Segment Start: Supplied material
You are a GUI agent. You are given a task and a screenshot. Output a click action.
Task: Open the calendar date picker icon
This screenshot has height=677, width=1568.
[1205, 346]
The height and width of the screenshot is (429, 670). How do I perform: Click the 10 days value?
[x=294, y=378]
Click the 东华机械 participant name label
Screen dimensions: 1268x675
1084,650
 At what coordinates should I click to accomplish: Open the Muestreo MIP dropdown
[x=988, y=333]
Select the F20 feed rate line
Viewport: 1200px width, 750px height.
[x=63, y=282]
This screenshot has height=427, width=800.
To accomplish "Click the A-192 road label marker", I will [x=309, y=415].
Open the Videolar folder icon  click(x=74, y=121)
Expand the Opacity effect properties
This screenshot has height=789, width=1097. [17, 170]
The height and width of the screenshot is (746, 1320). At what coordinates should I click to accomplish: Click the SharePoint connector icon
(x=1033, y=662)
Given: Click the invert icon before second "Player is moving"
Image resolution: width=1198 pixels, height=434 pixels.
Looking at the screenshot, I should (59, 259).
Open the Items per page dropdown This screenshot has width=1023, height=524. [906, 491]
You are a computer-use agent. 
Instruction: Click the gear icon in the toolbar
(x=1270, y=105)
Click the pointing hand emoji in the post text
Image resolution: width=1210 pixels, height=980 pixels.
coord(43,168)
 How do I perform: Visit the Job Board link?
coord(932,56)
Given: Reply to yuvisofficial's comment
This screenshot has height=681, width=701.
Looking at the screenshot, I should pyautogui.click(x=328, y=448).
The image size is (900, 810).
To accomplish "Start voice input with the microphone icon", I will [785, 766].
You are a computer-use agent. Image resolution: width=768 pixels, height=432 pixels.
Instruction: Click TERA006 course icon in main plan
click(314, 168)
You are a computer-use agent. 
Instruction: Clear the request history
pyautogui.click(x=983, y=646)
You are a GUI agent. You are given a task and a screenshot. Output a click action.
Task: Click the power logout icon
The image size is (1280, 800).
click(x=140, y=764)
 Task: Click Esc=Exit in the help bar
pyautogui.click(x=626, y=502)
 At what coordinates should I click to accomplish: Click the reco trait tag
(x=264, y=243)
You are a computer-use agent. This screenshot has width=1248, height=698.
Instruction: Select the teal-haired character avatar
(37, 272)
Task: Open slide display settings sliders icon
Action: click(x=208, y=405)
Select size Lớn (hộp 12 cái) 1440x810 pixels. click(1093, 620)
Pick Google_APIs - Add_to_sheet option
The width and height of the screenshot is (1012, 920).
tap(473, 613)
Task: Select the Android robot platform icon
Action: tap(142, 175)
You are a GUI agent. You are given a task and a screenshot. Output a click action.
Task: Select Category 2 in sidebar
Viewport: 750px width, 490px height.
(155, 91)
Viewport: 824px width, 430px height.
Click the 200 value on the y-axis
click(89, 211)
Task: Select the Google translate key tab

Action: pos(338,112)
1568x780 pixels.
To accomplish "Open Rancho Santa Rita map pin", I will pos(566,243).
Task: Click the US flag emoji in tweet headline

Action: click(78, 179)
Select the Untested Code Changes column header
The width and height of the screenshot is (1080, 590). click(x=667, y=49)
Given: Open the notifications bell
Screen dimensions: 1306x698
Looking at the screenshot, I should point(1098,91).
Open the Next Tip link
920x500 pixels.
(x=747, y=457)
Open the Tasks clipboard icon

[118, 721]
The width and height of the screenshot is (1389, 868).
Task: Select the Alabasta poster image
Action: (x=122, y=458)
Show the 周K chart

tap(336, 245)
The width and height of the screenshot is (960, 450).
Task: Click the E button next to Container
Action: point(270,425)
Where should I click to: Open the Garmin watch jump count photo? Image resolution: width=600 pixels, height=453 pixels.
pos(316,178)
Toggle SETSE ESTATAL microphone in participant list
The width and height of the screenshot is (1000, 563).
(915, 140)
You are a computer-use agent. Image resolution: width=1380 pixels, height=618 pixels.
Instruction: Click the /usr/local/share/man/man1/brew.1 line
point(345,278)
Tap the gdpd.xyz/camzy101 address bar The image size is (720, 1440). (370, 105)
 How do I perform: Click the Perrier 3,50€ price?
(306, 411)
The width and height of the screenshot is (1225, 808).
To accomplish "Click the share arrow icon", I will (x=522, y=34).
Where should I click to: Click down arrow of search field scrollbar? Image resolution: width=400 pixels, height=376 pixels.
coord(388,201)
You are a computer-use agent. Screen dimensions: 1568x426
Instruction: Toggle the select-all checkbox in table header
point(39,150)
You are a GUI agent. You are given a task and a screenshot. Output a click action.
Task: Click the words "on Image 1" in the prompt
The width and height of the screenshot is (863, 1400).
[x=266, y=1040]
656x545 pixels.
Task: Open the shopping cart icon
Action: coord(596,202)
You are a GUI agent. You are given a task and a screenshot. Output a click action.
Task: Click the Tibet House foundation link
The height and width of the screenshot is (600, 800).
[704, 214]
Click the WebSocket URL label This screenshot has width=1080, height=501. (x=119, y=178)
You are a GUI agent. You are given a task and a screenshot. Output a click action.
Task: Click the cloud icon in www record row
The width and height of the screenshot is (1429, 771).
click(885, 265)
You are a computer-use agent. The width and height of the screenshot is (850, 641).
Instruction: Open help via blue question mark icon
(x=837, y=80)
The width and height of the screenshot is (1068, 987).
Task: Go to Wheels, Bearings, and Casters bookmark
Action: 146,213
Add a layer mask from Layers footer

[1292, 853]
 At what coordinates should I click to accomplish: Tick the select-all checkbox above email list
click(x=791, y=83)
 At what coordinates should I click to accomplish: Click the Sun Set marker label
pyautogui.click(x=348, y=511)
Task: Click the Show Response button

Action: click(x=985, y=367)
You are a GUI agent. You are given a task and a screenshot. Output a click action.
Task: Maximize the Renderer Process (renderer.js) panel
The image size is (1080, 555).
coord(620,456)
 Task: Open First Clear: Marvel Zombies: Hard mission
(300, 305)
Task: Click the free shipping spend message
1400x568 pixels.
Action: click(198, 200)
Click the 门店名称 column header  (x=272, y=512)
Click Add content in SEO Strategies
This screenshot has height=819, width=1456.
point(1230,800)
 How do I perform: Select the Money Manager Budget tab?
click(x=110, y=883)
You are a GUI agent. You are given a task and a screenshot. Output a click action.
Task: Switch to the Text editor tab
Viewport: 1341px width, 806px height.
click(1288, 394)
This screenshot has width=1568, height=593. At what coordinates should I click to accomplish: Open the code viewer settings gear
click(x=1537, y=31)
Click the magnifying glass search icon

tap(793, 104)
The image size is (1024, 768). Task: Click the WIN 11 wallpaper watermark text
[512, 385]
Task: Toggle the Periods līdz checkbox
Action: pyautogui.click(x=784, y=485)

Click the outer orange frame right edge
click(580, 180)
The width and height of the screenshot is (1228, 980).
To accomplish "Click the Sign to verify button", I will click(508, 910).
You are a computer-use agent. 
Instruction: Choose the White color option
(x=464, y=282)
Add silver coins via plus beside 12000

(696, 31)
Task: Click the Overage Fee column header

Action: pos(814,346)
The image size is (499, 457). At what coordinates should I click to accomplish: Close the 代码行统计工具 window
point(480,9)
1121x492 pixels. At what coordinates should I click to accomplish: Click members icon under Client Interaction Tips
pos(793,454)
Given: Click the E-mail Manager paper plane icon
Segment End: Supplied material
• What is being asked: Work out how many lines of the preceding data contain the word "microphone". Reply with that number only.

• Result for this exercise: 2